══ Metin Bölümü

26 Ekim 2020 Pazartesi

Modern Müslümanlık Yada Dudak Tiryâkiliği

 


“Ancak îman edip sâlih amellerde bulunanlar, bir-birlerine hakkı tavsiye edenler ve bir-birlerine sabrı tavsiye edenler başka” (Asr 3).

 

İçe çekilen duman mı, yoksa dışa üflenen duman mı insanı daha çok rahatsız eder?. Peki ya din?. İçine çekince mi yoksa dudakta kalınca mı daha etkilidir?. İçe çekilmeyen ve iç-âlemi inşâ etmeyen din, dudaklardan ve boğazdan aşağıya inmez, ciğere ve kâlbe sirâyet etmez. Böyle olunca da din “sindirilmiş” olmaz. Dudaklarda ve ağızda kalır. Böylece dudak tiryâkiliği başlar.

 

Dudak tiryâkiliğinin pek bir bedeli yoktur. Elini-konu bile oynatmaya gerek olmaz. Dudakta kalan öylece orada kalır. Hiç-bir zaman ciğere ve kâlbe inmez ve kana karışmaz. Böyle olunca da ciğerleri ve kâlbi etkileyecek söylemler ve eylemler görülmez dudak tiryâkiliğinde. Hep aynı şeyler hırıltı şeklinde çıkar iki dudak arasından. Bir söz kişinin neresinden çıkarsa karşıdaki kişinin de orasına gireceği için, dudaktan çıkanlar dudaktan aşağı inmez. Böylece bir dudak alışkanlığı olmuş olur.   

 

“İçine çekmeden dışarıya üflenen din”dir insana en çok zarar veren. Yâni içeride yaşandıktan sonra dışarıya sirâyet etmeyen ve sâdece ağızda dolaşan din. İçine çekip de onun tadını, etkisini ve coşkusunu hissetmeyenler, ancak ağızlarının ucuyla dinden bahsederler. Yapmayacakları şeyleri söyler dururlar. Dudak tiryâkiliği, yapılmayacak şeylerin söz-konusu edilmesidir. Zîrâ dudakta kalan ve içe sirâyet etmemiş olan dînin yaptırım gücü olmaz ve lafta kalır.

════
══ Veri Bölümü

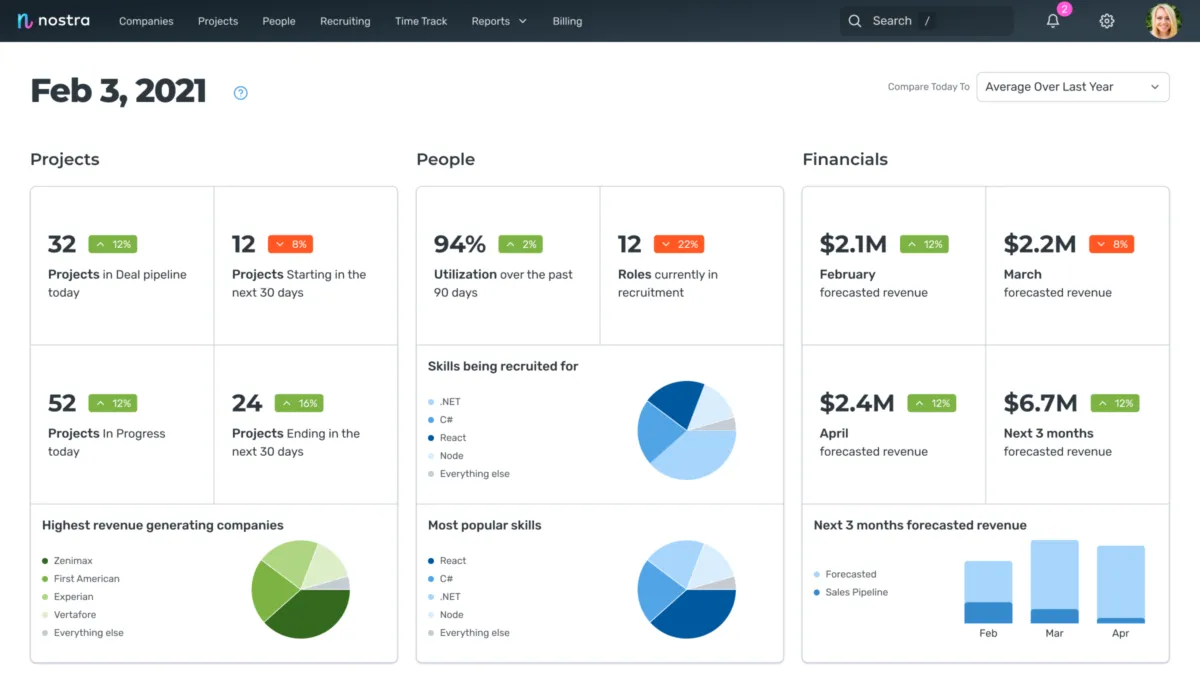Open Billing from the navigation bar
1200x675 pixels.
coord(567,21)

════

● **Çalışma Konuları**
**1.** Dudak tiryâkiliği üzerine yazılan metne göre insana en çok zarar veren din hangisidir?
**2.** Dudak tiryâkiliği üzerine yazılan metni, son cümlesinin ardından sürdürün.

● **Görevlerin Yanıtları**
**1.** İçine çekmeden dışarıya üflenen din.

**2.**
İnsanlar, dîni içlerine çekmeden dışarıya üflemeye çalışıyorlar. Yâni dîn ile hâllenmeden sâdece lafını ediyorlar. Zâten din hakkında en çok da dudak tiryâkileri konuşur. Lafları sözleri hiç bitmez. Bunlar dudak tiryâkisi olmuşlardır. Fakat şu da var ki, dînin bilgisi din değildir. Hiç-bir şeyin “sâdece bilgisi” o şeyin kendisi değildir. Îmânın bilgisi îman değildir meselâ. Îman, hayatta görülmedikçe îman edildiği belli olmaz.

 

Görenler-duyanlar dudak tiryâkilerini dindar zanneder. Bir şeyler söylemektedirler ama söyledikleri sözler dudaklarında gevelediklerinden başkası değildir. Çünkü ses içeriden yâni ciğerden ve kâlpten gelmiyor ki!. Ağzı ve dudağı olan konuşuyor. Ciğerinden üflemiyorlar, çünkü ciğerlerine çekmemişlerdir. Sigarada öyledir ya. Sigara, dudak tiryâkilerinin sürekli olarak dudaklarındadır. Onu geveler dururlar. Dudak tiryâkisi, biri bitince diğerini koyar dudak arasına. Dudaklarının arasından sürekli olarak duman tütüyor ya; insanlar “tamam” diyor. Duman çıkıyorsa ateş vardır. Hani “ateş olmayan yerden duman tütmez” misâli. Zîrâ insan duyduğundan ziyâde gördüğüne inanır. Gerçi duyduğunu çok da değerlendir(e)mez.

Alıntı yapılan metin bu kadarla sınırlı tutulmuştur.